いくら能力の高い社員でも、社歴が浅く、コミュニケーション能力もさほど高くないとなると、なかなかほかの社員を巻き込んで、実力を発揮することができないものです。
人間関係に悩み、精神的な病を患ってしまうケースだってあります。その点、社歴の浅い人でも、プロジェクトの責任者に抜てきすると、周囲の人は「会社はこの人を中心に新しいとり組みを進めようとしているんだな」と受け止めますし、実際その通りなのです。
そうであれば、高度専門人材を高いポジションにつけることによって、より進めやすくするのが得策です。
高度専門人材を
リーダーが仲介
桂小五郎も、大村益次郎を長州藩の軍事責任者とすることにより、作戦の立案や実施がやりやすい環境を整えたのです。

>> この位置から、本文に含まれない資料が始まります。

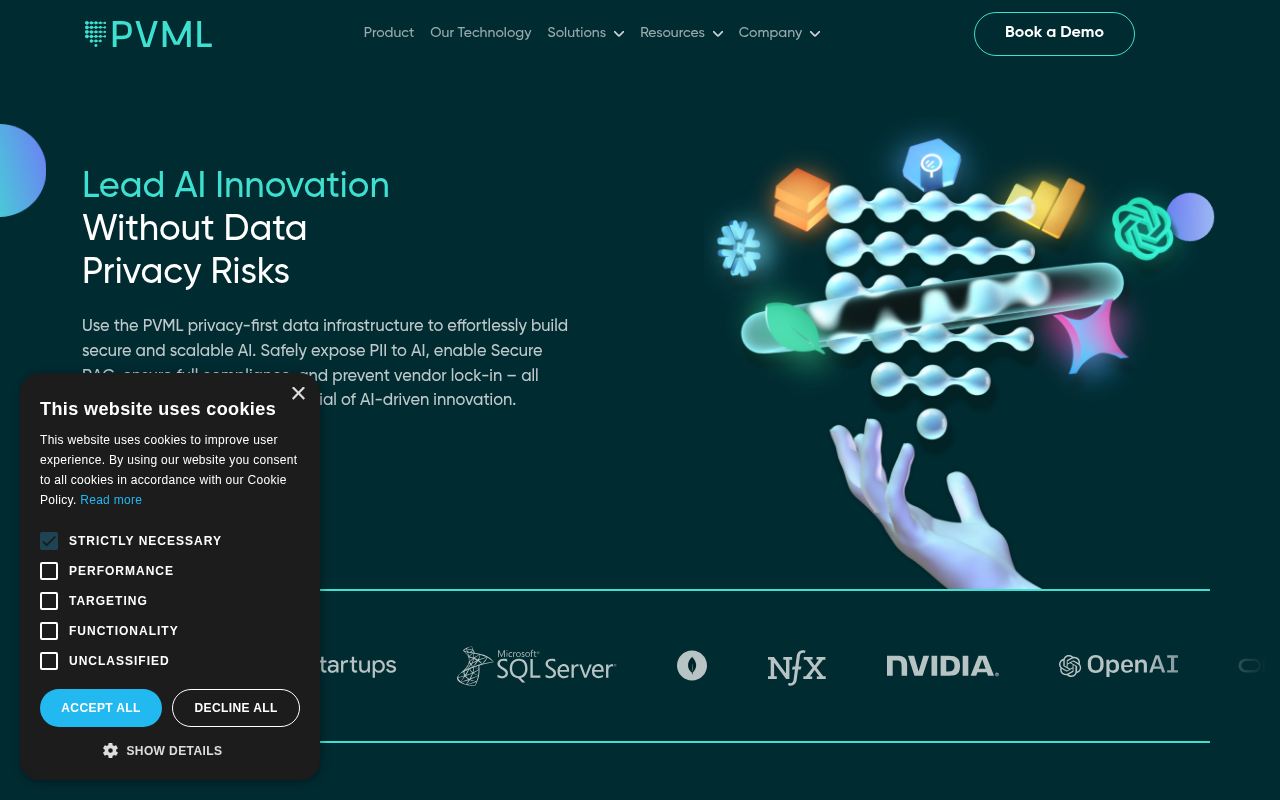Open the Cookie Policy via Read more link
The width and height of the screenshot is (1280, 800).
tap(110, 499)
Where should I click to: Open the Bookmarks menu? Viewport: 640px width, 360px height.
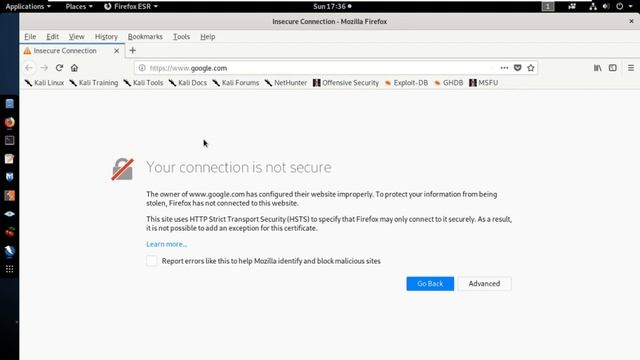pos(145,37)
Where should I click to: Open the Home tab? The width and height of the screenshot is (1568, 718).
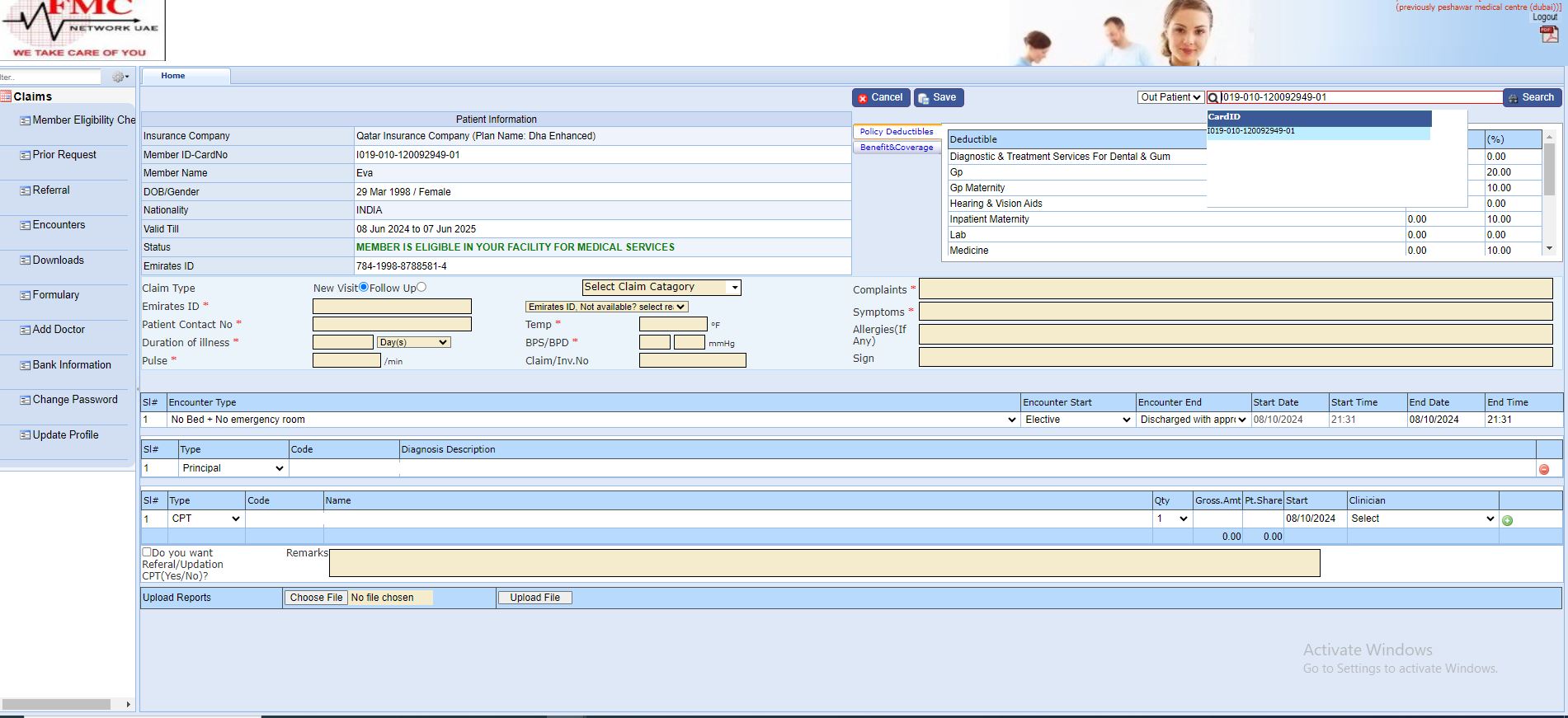(x=173, y=76)
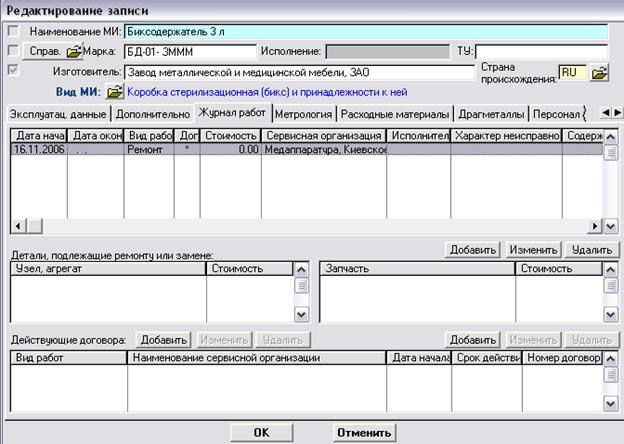
Task: Confirm the record with OK button
Action: [x=260, y=433]
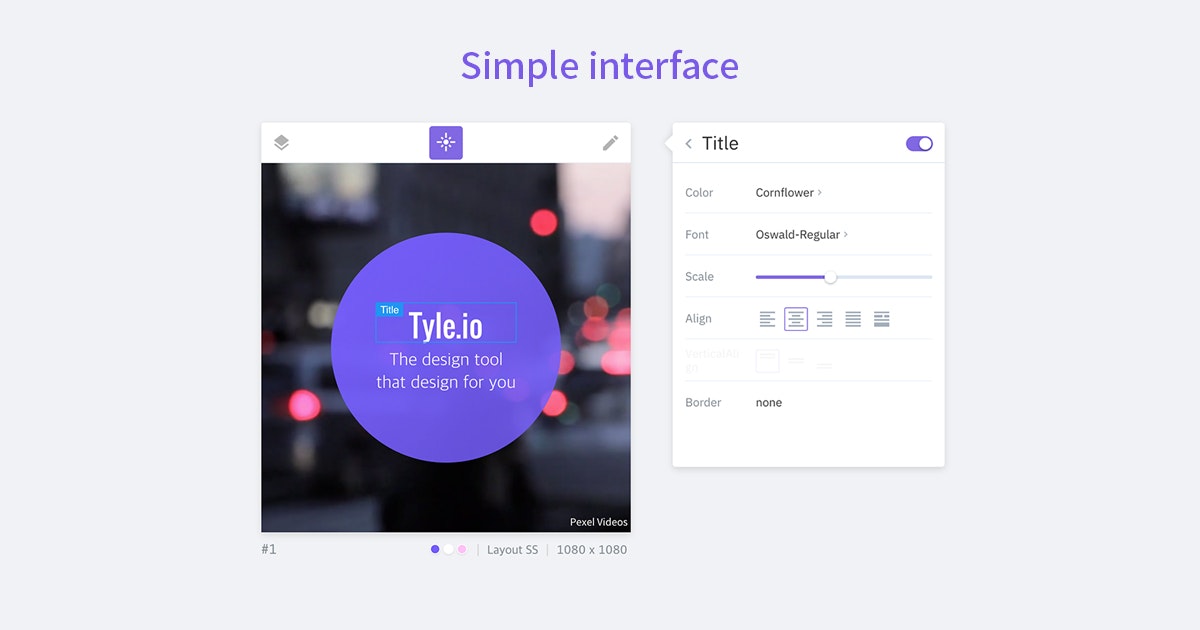Select the blue pagination dot
Screen dimensions: 1200x630
(435, 549)
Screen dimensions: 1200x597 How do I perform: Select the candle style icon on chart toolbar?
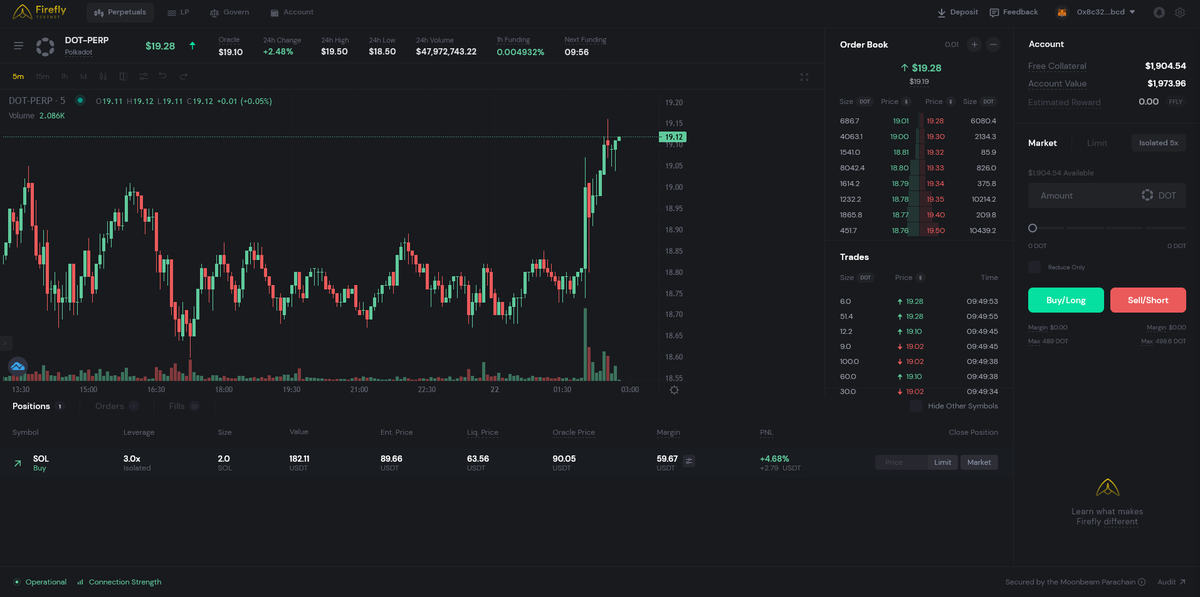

また、リーダー自身が高度専門人材とほかの社員との仲介役になることも大事なポイントです。ポジションを上げて責任者にしたとしても、高度専門人材からいろいろと指示を受けることに抵抗感を抱く社歴の長い社員もいます。
とくに協調性に難のある高度専門人材が、社歴の長い人に対して、単刀直入に正論を押しつけるような言い方をしてしまうと、言われたほうは見下されたような気分になり、反発することもあり得ます。
そうならないためにも、リーダーが仲介役となって、ほかの社員に協力を求めることが大事です。
コミュ力に難のある
高度専門人材の活用術
信頼しているリーダーから協力を求められれば、その人の顔を立てる意味合いもあって、「わかりました。◯◯さんがそこまで言うのなら」と協力的になりやすいものです。
高度専門人材を全面的にサポートしつつも、改善すべき点については本人にフィードバックをして軌道修正を促すことも大切です。
今後の社内でのキャリアを考えて、とくに人間関係について改善すべき点は、きちんと指摘すべきなのです。